Pasaba poco tiempo desde que la medianoche se había instaurado en aquel turno policial. Los agentes se encontraban recuperando fuerzas en su cuartel, con un merecido y breve descanso, que poco duró. De repente apareció por la puerta la sombra de alguien que se acercaba a marchas forzadas. Una vez dentro de las dependencias, un hombre, chino para más concreción, agitado, sobresaltado, y con nulo conocimiento del castellano, hacía repetidos gestos con sus manos agarrándose del cuello y zarandeándose levemente, a la vez que indicaba a los policías con su mano derecha que le acompañaran.

Sin pensarlo un solo segundo, los dos agentes dejaron su comida en la mesa y salieron apresurados tras el chino, que por su forma de correr parecía ser grave la situación que se iban a encontrar minutos después. Se presumía que podría ser un caso de violencia de género por el ataque de un marido alcoholizado que tras llegar a su casa habría tenido alguna ruin escusa para golpear a su mujer, que atemorizada no tendría ni fuerzas para denunciarlo.

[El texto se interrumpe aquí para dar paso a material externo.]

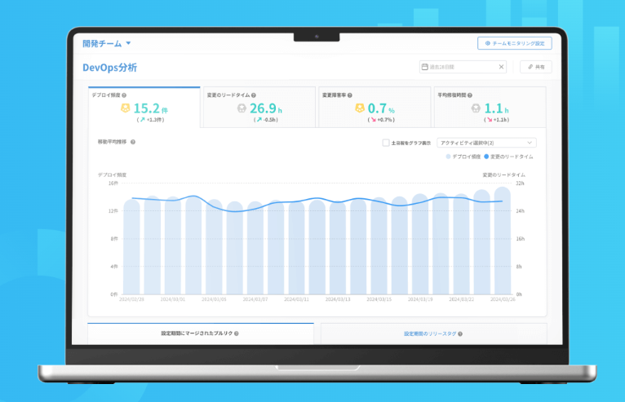The height and width of the screenshot is (402, 625).
Task: Enable 土日祝をグラフ表示 checkbox
Action: click(x=386, y=143)
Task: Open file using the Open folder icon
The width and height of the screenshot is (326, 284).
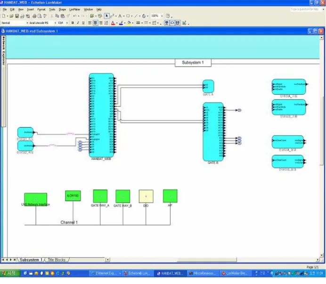Action: (x=11, y=16)
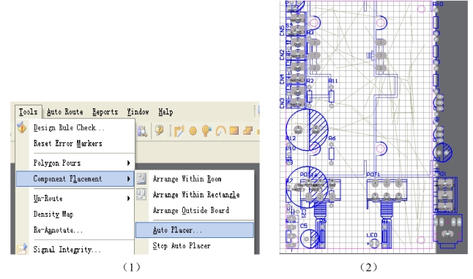Click the place fill rectangle icon
The height and width of the screenshot is (279, 473).
[234, 130]
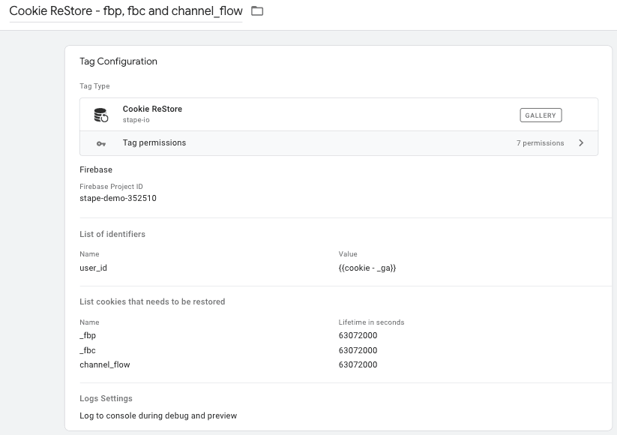Click the GALLERY badge
Screen dimensions: 617x435
tap(541, 116)
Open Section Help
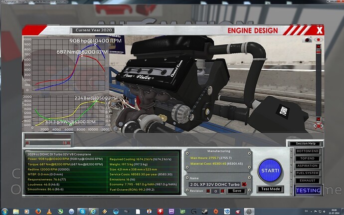Image resolution: width=344 pixels, height=215 pixels. (x=305, y=144)
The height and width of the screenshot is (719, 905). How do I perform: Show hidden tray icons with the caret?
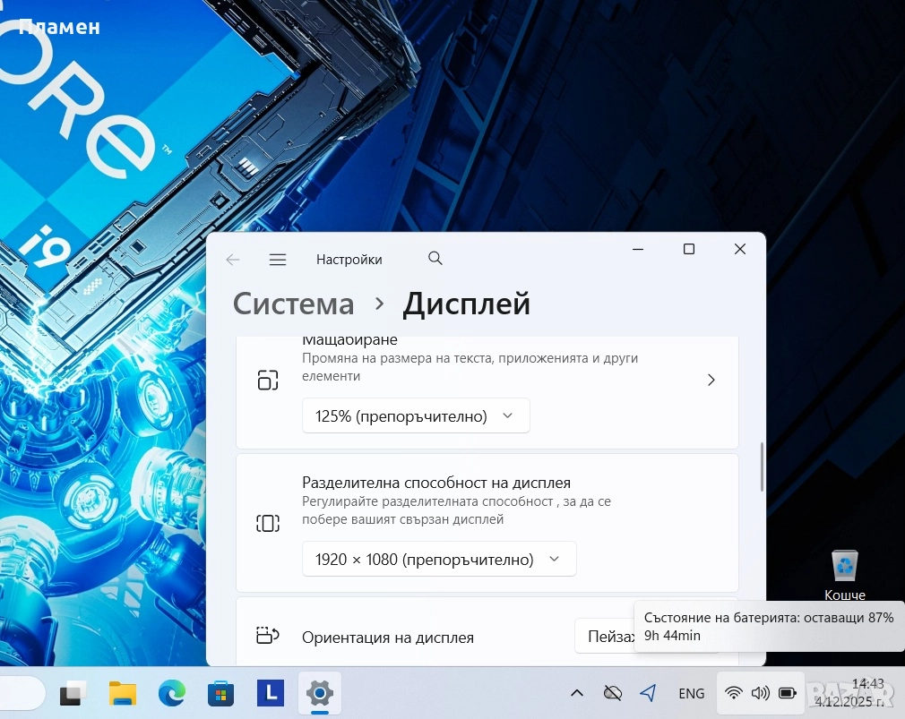point(576,693)
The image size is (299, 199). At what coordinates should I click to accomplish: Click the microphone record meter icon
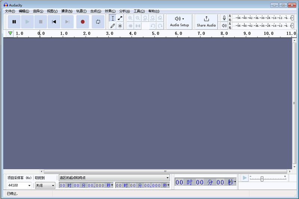[x=224, y=18]
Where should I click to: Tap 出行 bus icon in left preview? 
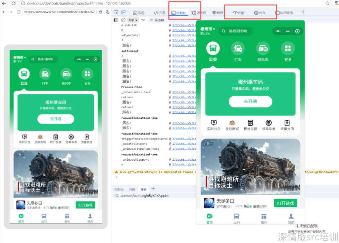pos(44,216)
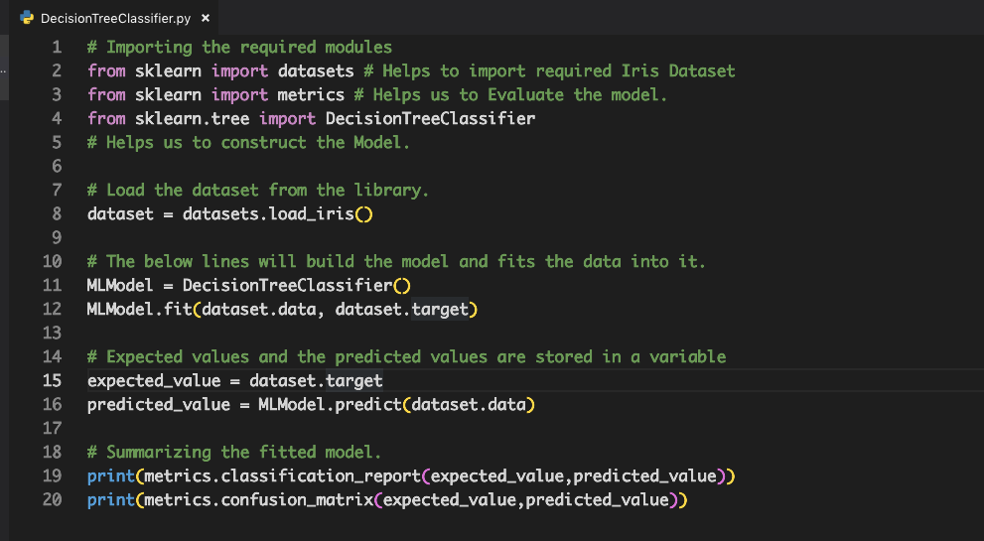The width and height of the screenshot is (984, 541).
Task: Click line number 20 in the gutter
Action: click(x=53, y=500)
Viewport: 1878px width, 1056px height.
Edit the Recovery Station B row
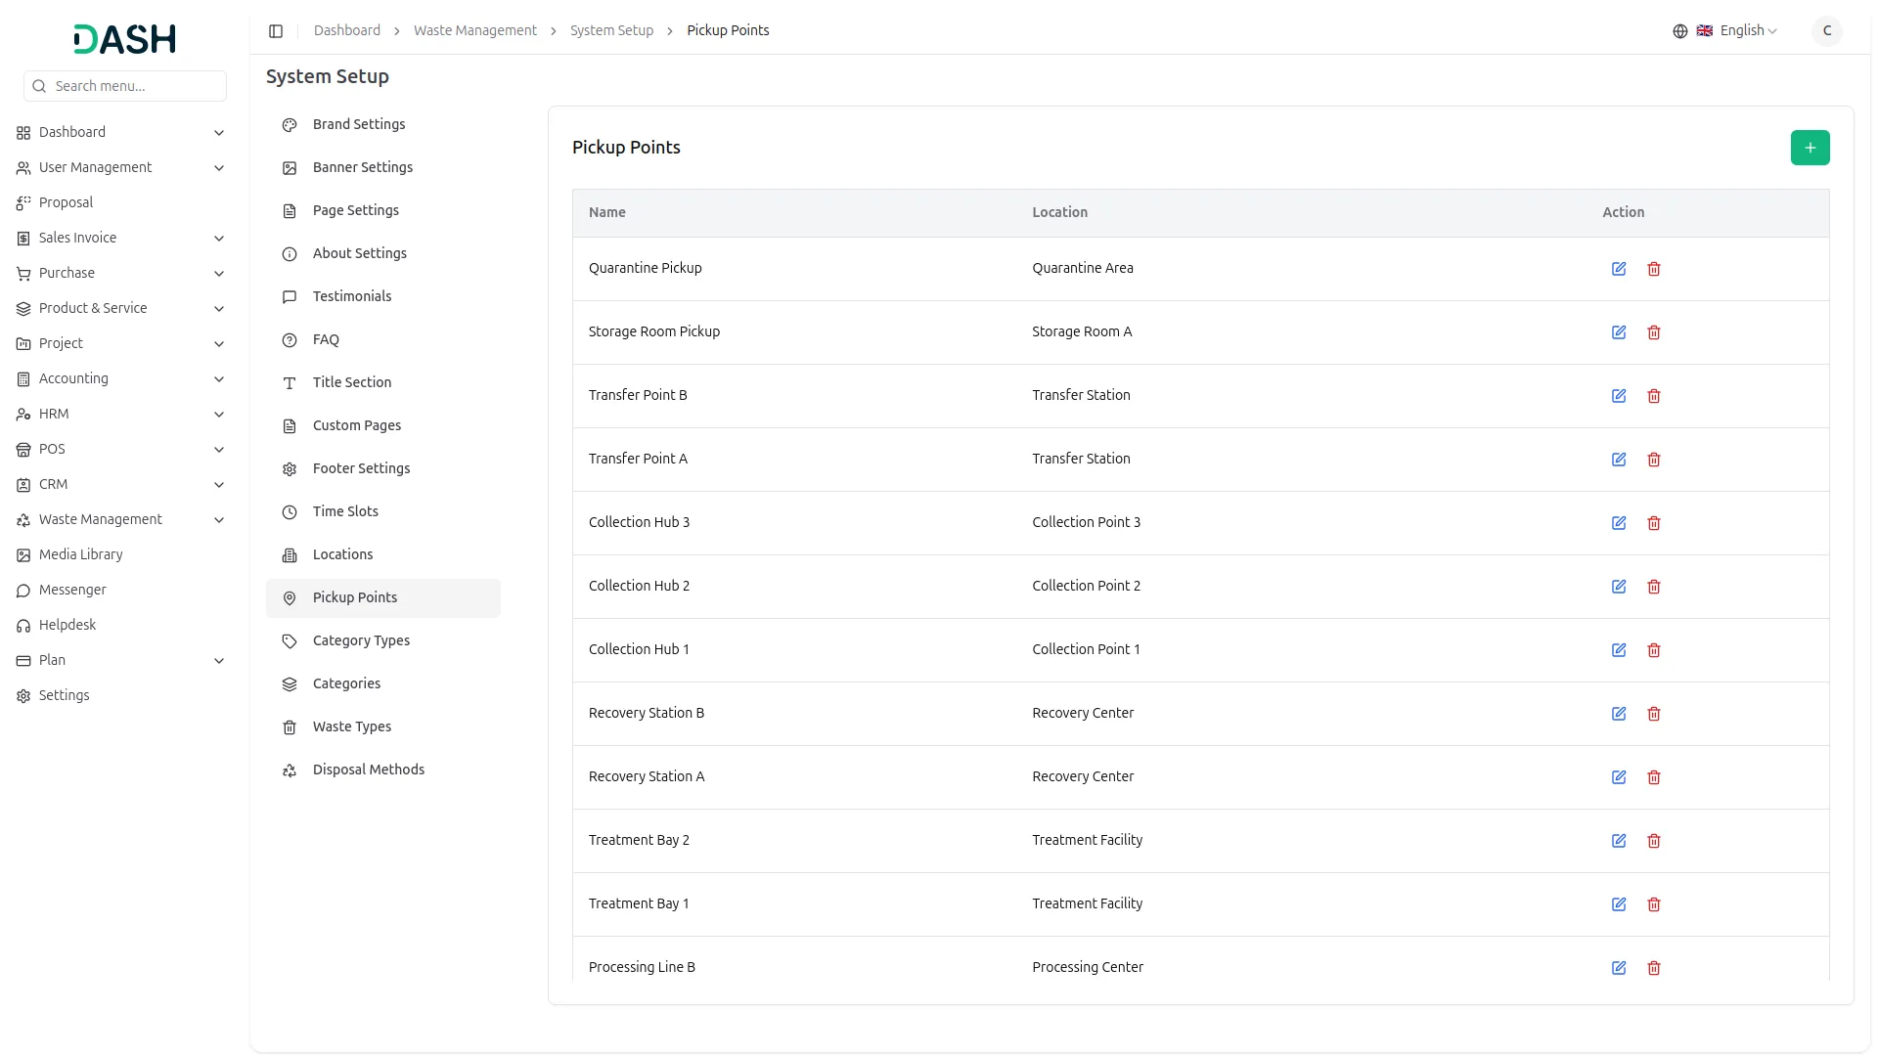click(1619, 714)
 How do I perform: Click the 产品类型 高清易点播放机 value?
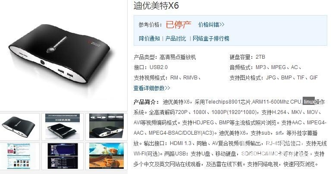(178, 57)
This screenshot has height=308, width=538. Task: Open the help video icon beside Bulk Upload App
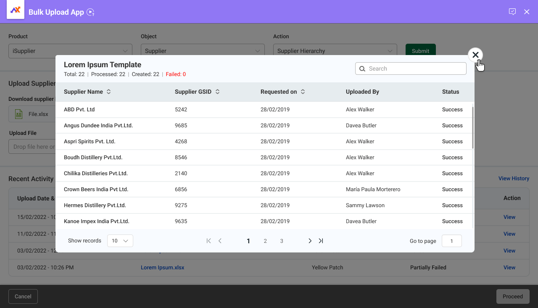coord(90,13)
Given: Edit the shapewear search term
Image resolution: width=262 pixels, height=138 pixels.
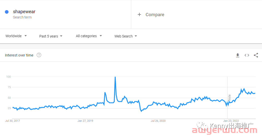Looking at the screenshot, I should pyautogui.click(x=24, y=11).
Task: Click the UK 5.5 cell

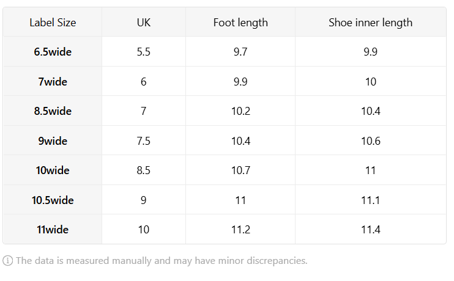Action: pos(144,52)
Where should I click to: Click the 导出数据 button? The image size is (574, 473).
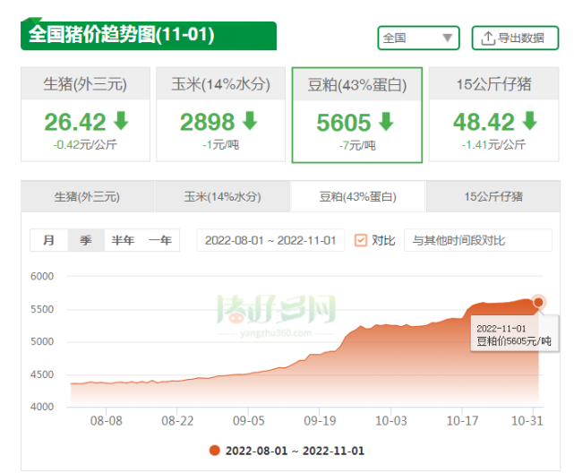click(515, 38)
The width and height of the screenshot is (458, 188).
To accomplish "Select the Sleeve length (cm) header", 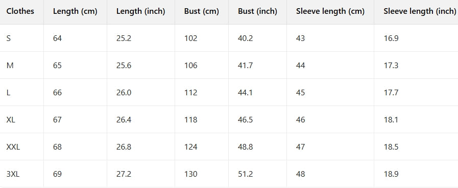I will (330, 11).
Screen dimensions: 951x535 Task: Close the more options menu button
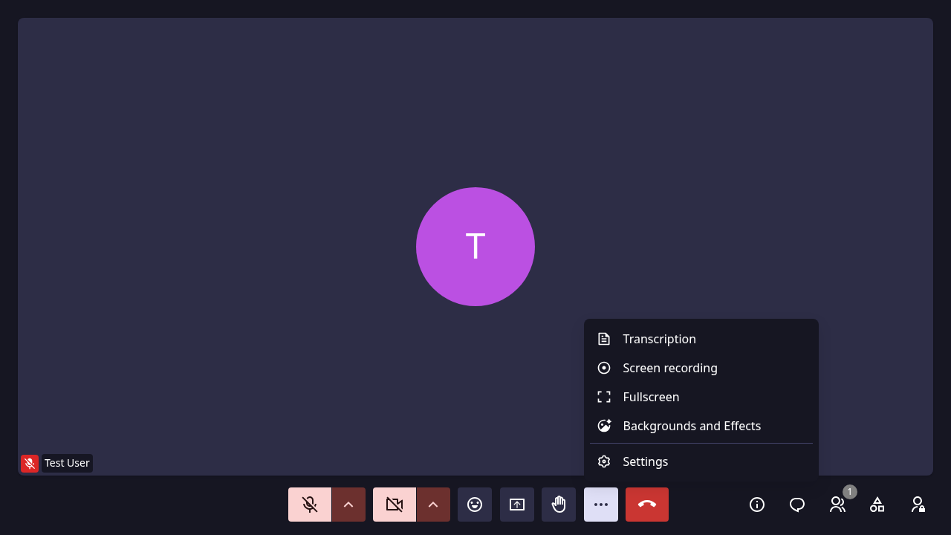[x=601, y=505]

Cuando por fin el chino se detuvo frente al portal de un edificio de diez plantas, señaló hacia el interior, pero no se atrevió a entrar. Aquello estaba muy oscuro. Nada más entrar, los agentes encendieron la luz del rellano y sin apenas poder reaccionar, en parte condicionados porque creían que iban a atender un caso de malos tratos, al fondo del estrecho túnel que da acceso a los ascensores vieron una figura suspendida en el aire. Solo fue al acercarse cuando despertaron ante lo que tenían allí delante, una imagen que no podrían olvidar el resto de sus vidas, algo que no iban a ver todos los días.

Un hombre colgaba por el cuello de una cuerda atada a la barandilla del primer piso. Era la primera vez que intervenían con un ahorcado. Uno de los agentes, con conocimientos en enfermería, tomó el pulso de aquel hombre. –Tiene pulso, tiene pulso, vamos a descolgarlo, rápido. Gritó enérgicamente y de inmediato el otro policía subió a la primera planta golpeando las puertas en busca de un cuchillo con el que cortar aquella homicida cuerda.

Era inútil, aquel hombre llevaba muerto algunas horas, las maniobras de reanimación cardiopulmonar resultaron en vano, ellos lo sabían, pero había que intentarlo. La llegada del médico de guardia sirvió para certificar la muerte. Aquel alma se había marchado mucho antes de que los agentes llegasen, dejando en este mundo una familia desconsolada. Perder el trabajo y los problemas con la bebida fueron el currículum para encontrar un puesto en el cielo.

Muchos años después, la patrulla que atendió el servicio aquella fatídica noche no ha logrado olvidar el suceso y todavía lo comentan en los corrillos policiales como el servicio que nunca jamás habrían querido atender.